▶ Exercise
Your answer should be the complete set of entries, transcribed exactly.

▶ Record extracts
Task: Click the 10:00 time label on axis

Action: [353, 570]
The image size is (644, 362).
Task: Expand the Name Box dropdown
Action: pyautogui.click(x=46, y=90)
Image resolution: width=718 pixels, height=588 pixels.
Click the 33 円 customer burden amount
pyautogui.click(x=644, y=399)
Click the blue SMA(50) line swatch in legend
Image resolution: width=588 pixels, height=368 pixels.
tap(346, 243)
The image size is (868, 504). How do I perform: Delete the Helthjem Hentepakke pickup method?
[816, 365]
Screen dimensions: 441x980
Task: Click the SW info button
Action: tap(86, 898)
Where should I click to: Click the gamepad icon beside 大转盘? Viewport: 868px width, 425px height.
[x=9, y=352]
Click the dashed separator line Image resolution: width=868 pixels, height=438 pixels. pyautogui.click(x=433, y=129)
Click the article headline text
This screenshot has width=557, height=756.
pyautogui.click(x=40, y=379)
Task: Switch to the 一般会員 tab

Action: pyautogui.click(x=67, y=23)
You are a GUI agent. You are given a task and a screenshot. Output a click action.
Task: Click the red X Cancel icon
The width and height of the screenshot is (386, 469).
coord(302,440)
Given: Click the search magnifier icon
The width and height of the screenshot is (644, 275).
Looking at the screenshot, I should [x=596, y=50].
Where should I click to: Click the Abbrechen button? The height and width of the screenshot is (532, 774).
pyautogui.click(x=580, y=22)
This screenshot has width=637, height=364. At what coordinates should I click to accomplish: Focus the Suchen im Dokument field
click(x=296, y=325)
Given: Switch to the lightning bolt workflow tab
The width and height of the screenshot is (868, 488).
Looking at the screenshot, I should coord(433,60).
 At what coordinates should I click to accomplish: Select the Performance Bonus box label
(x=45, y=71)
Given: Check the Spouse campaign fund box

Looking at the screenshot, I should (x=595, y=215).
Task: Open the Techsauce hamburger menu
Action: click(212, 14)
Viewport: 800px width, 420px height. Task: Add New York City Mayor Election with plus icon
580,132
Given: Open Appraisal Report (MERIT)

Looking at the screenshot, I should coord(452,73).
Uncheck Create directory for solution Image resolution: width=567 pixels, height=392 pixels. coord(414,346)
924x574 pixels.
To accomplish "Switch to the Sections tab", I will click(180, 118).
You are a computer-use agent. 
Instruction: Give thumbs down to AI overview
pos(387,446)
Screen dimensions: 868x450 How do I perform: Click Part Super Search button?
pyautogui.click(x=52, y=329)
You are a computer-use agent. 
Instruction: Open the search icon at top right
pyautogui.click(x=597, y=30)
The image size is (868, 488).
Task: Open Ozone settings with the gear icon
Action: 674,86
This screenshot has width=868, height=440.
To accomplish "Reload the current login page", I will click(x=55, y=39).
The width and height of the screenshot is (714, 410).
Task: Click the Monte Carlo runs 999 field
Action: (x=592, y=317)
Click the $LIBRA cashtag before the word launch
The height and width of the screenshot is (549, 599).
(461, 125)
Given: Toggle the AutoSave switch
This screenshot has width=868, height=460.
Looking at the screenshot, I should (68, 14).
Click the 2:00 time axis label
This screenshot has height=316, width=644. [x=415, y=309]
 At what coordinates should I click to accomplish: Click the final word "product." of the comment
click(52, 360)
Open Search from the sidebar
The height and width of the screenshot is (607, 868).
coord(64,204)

▶ Answer section
Task: Click the 10:00 time label on axis

Action: [353, 570]
The image size is (644, 362).
Task: Expand the Name Box dropdown
Action: pyautogui.click(x=46, y=90)
Image resolution: width=718 pixels, height=588 pixels.
Click the 33 円 customer burden amount
pyautogui.click(x=644, y=399)
Click the blue SMA(50) line swatch in legend
Image resolution: width=588 pixels, height=368 pixels.
tap(346, 243)
The image size is (868, 504). How do I perform: Delete the Helthjem Hentepakke pickup method?
[816, 365]
Screen dimensions: 441x980
Task: Click the SW info button
Action: tap(86, 898)
Where should I click to: Click the gamepad icon beside 大转盘? Viewport: 868px width, 425px height.
[x=9, y=352]
Click the dashed separator line Image resolution: width=868 pixels, height=438 pixels. pyautogui.click(x=433, y=129)
Click the article headline text
This screenshot has width=557, height=756.
pyautogui.click(x=40, y=379)
Task: Switch to the 一般会員 tab

Action: pyautogui.click(x=67, y=23)
You are a GUI agent. You are given a task and a screenshot. Output a click action.
Task: Click the red X Cancel icon
The width and height of the screenshot is (386, 469).
coord(302,440)
Given: Click the search magnifier icon
The width and height of the screenshot is (644, 275).
Looking at the screenshot, I should [x=596, y=50].
Where should I click to: Click the Abbrechen button? The height and width of the screenshot is (532, 774).
pyautogui.click(x=580, y=22)
This screenshot has width=637, height=364. At what coordinates should I click to accomplish: Focus the Suchen im Dokument field
click(x=296, y=325)
Given: Switch to the lightning bolt workflow tab
The width and height of the screenshot is (868, 488).
Looking at the screenshot, I should coord(433,60).
 At what coordinates should I click to accomplish: Select the Performance Bonus box label
(x=45, y=71)
Given: Check the Spouse campaign fund box

Looking at the screenshot, I should (x=595, y=215).
Task: Open the Techsauce hamburger menu
Action: click(212, 14)
Viewport: 800px width, 420px height. Task: Add New York City Mayor Election with plus icon
580,132
Given: Open Appraisal Report (MERIT)

Looking at the screenshot, I should coord(452,73).
Uncheck Create directory for solution Image resolution: width=567 pixels, height=392 pixels. coord(414,346)
924x574 pixels.
To accomplish "Switch to the Sections tab", I will click(180, 118).
You are a computer-use agent. 
Instruction: Give thumbs down to AI overview
pos(387,446)
Screen dimensions: 868x450 How do I perform: Click Part Super Search button?
pyautogui.click(x=52, y=329)
You are a computer-use agent. 
Instruction: Open the search icon at top right
pyautogui.click(x=597, y=30)
The image size is (868, 488).
Task: Open Ozone settings with the gear icon
Action: 674,86
This screenshot has width=868, height=440.
To accomplish "Reload the current login page", I will click(x=55, y=39).
The width and height of the screenshot is (714, 410).
Task: Click the Monte Carlo runs 999 field
Action: (x=592, y=317)
Click the $LIBRA cashtag before the word launch
The height and width of the screenshot is (549, 599).
(461, 125)
Given: Toggle the AutoSave switch
This screenshot has width=868, height=460.
Looking at the screenshot, I should (68, 14).
Click the 2:00 time axis label
This screenshot has height=316, width=644. [x=415, y=309]
 At what coordinates should I click to accomplish: Click the final word "product." of the comment
click(52, 360)
Open Search from the sidebar
The height and width of the screenshot is (607, 868).
coord(64,204)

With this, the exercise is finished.